##### Task material
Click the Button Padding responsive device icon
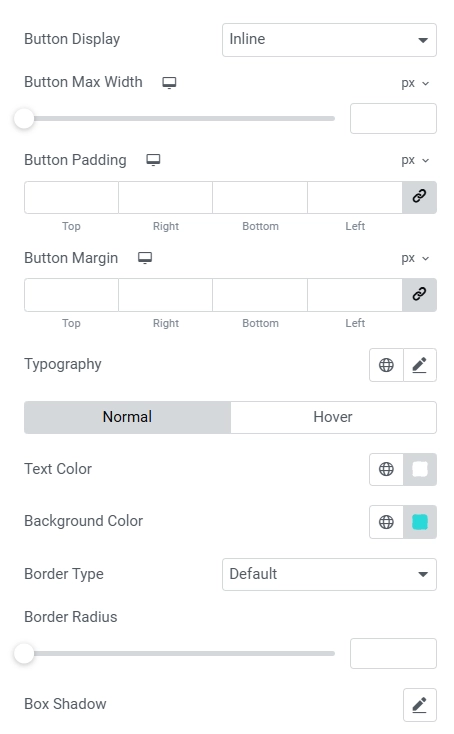 click(153, 160)
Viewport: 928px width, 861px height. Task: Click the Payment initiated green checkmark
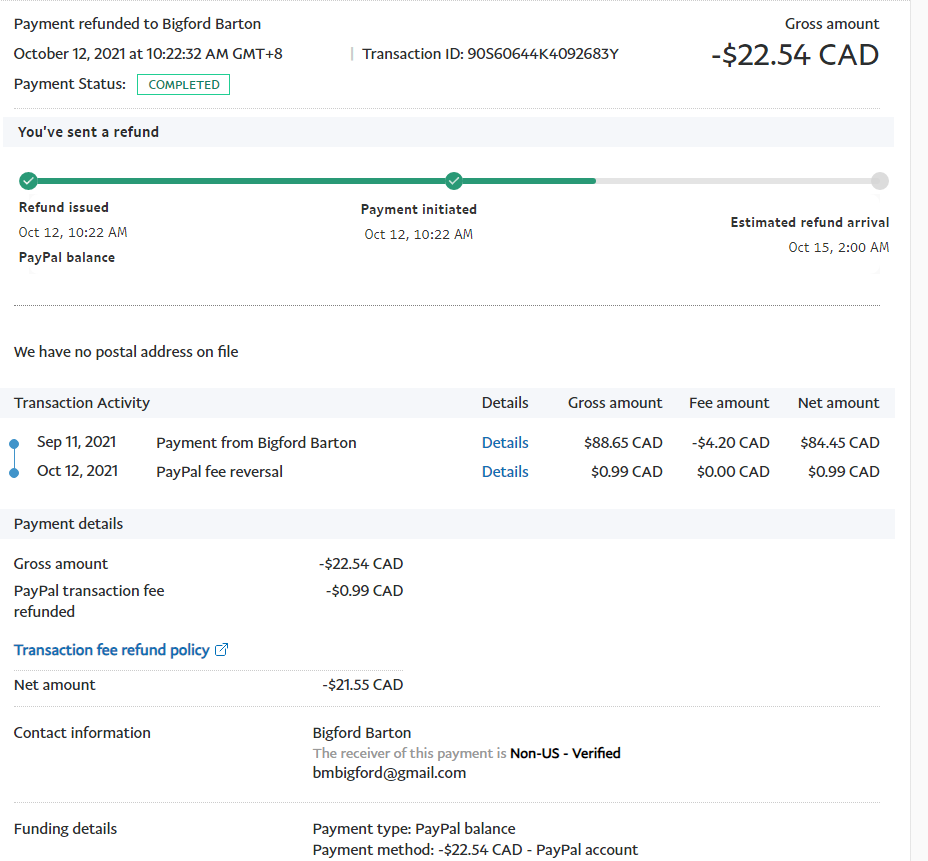coord(454,181)
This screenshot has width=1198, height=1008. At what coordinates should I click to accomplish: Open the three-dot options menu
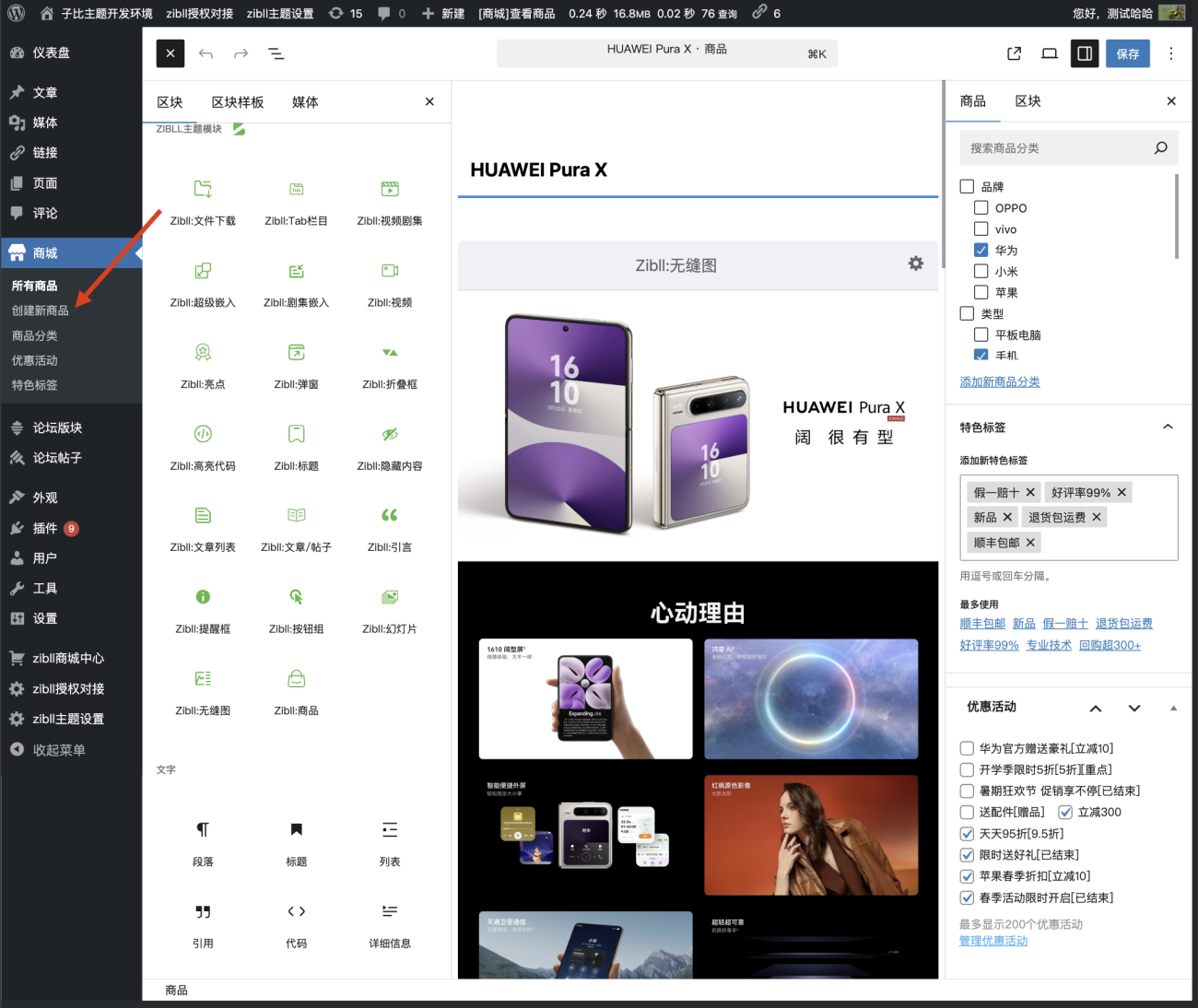click(1170, 53)
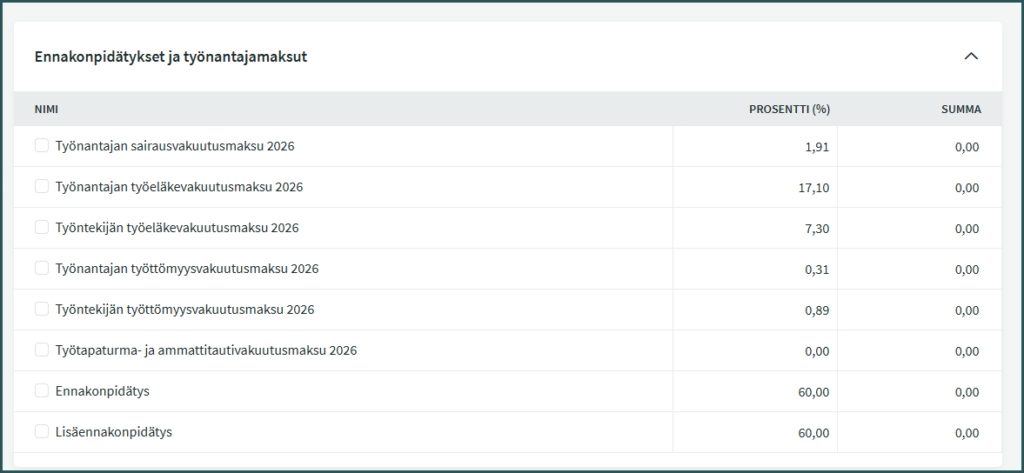This screenshot has width=1024, height=473.
Task: Check Työtapaturma- ja ammattitautivakuutusmaksu 2026 checkbox
Action: coord(42,350)

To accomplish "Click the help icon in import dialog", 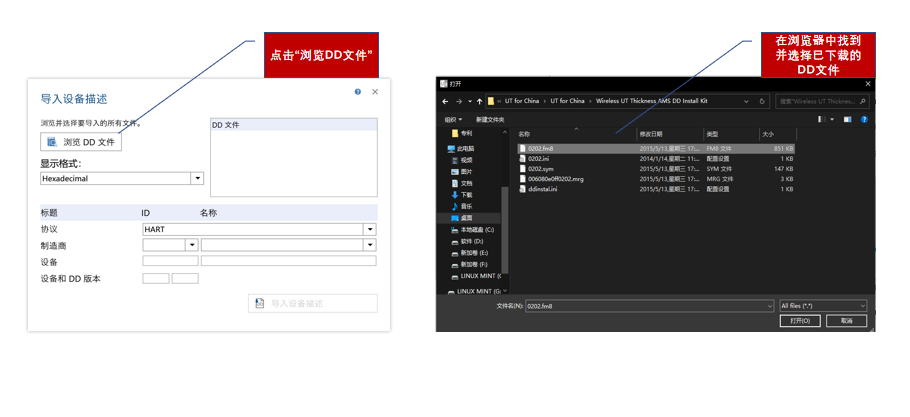I will coord(358,92).
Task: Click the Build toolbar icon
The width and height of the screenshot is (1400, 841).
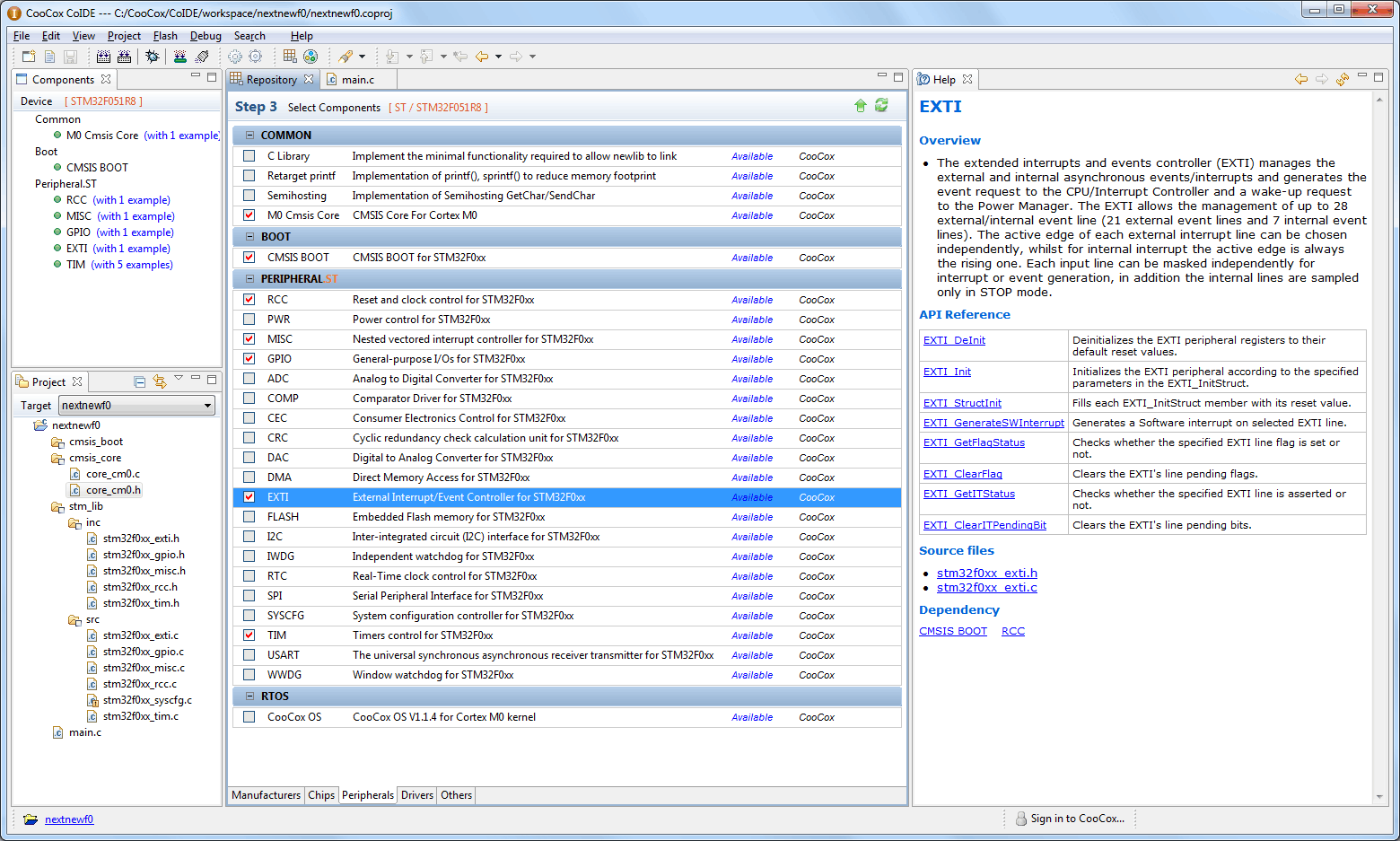Action: 103,57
##########
Every line from the one containing "Task: Click the Build toolbar icon" to the final line of the records should be duplicated exactly; no picture is to be copied.

Task: Click the Build toolbar icon
The width and height of the screenshot is (1400, 841).
Action: 103,57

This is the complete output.